May 25, 2023, 8:22 AM

Chad H: "They do have rides on IP that are either stale, or nobody ever cared about to begin with (MIB and Waterworld) ..."

Me: The 'Men in Black Films generated over $1.7 billion worldwide.

Why limit the question to IP? Why not also look at UO's "Big Ass Creatures Syndrome" (dragons, apes, big bugs and dinosaurs)? They're everywhere in the Orlando parks.

Edited: May 25, 2023, 10:26 AM

>>Me: The 'Men in Black Films generated over $1.7 billion worldwide.

Yes, a decade to two decades ago, putting it in the "Stale" category. MIB international was a flop. Yet the ride holds up despite the IP being stale.

May 25, 2023, 2:50 PM

I think this is one of the hidden strengths of the Universal parks: the lack of reverence for nostalgia. Certainly they'll slap old logos & aesthetics on merchandise, but apart from maybe ET, they're not afraid to demo and replace old rides just because they are "classics."

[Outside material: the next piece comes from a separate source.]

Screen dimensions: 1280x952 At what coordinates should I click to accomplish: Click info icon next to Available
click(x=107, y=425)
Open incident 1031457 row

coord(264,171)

Disney on the other hand IS nostalgia. Parents want their kids to experience the exact same rides they rode as kids. Imagineers can't even tweak Small World without receiving death threats! I think sooner or later Disney will have to grapple with updating old ride systems with newer technology while maintaining the essence of what makes those rides classics. For instance the Shanghai Peter Pan's Flight could be rolled out to all the parks, provided the budget and downtime are acceptable to Disney.

Is there a risk of Universal oversaturating IP? Maybe. They lack the breadth and depth of IP Disney has internally, & licensing seems to be the way to go for now (HP, Nintendo). But if guests develop a sense of "Harry Potter fatigue" I have no doubt Universal will be willing to retheme or design something new. But that day is probably a generation away.

Edited: May 25, 2023, 4:21 PM

"It's More Than IP. It's Screens."

Edited: May 25, 2023, 5:01 PM

ChadH: Dude, you went from "... nobody ever cared about ..." to "Well yeah, they cared about them, but that was awhile ago."

I mean, come on!

May 27, 2023, 7:01 PM

Oh lord, Universal is killing it with regard to profit in the theme park arena. Interactive wand and Butterbeer revenue alone will pay for the new park. Simpsons will be gone soon, so that whole area is getting new IP.

Not sure what they are doing with Poseidon yet, but Universal doesn't skimp on anything now that they have a machine that literally prints money (HP).

MIB is still super popular, and that franchise is worth a couple billion alone. One of my favorite rides of all time.